Entertainment

THE SOUND OF CYLONS

DOES God exist? Or do Gods? Or is the whole idea of mono-and polytheism simply a concept created by humans to make humans and Cylons feel better?

Yes, folks, these are the very questions that have kept the 39,698 lost souls (not to mention the millions of fans) who are traveling at warp speed around the universe in Sci Fi’s often brilliant “Battlestar Galactica” afloat for the past three seasons. And they are the very questions that keep the show from becoming just another Star Wars ripoff.

Tomorrow night begins the show’s fourth season, and if you haven’t been following it and would like to start, there are thousands of blogs with thousands of words explaining the tiniest bit of minutiae of “Battlestar.”

This premiere begins with a review of last season, including a mini homage to “2001: A Space Odyssey” with one of the pilots aping the scene of Keir Dullea traveling uncontrolled through the black hole with a close-up of his odd stare through his space helmet.

Fan fave Kara Thrace, a.k.a. “Starbuck” (Katee Sackhoff) seemed to have been brought back from the dead after her ship exploded at the end of last season, swearing she’d been to Earth – the place the lost and embattled group has been trying to find for three long seasons now. But it turns out that she thinks she’s been out for six hours, when in fact she’s been gone (and dead) for two months.
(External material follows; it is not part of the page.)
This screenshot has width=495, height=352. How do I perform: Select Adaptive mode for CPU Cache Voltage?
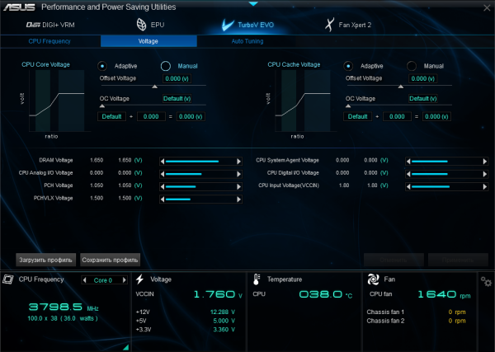pos(349,66)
Admiral William Adama (Edward James Olmos) isn’t buying her story. They saw her ship explode; they know she’s dead. An examination of her ship shows it to be shipshape, and she seems unharmed.

Meantime, Gaius Baltar (James Callis), the doctor/creep who in Season 1 fell under the spell of Number Six (Tricia Helfer), the blonde bombshell Cylon – not to be confused with Seven of Nine (Jeri Ryan), the other numbered blonde bombshell from outerspace – is stuck on the only ship that will have him.

It’s filled with post-hippie weirdos in space. Even though Gaius resides in perpetual guilt from having given up the entire human race by revealing its defense grid to the above-mentioned blonde bombshell Cylon, he never fails to get lucky with the girls. In fact, while contemplating God (or Gods), he lays his hands upon the perky breasts of a woman aboard the ship, who then asks him, “Do you feel God’s presence?” No. Implants maybe but not God. He’s a ruined man.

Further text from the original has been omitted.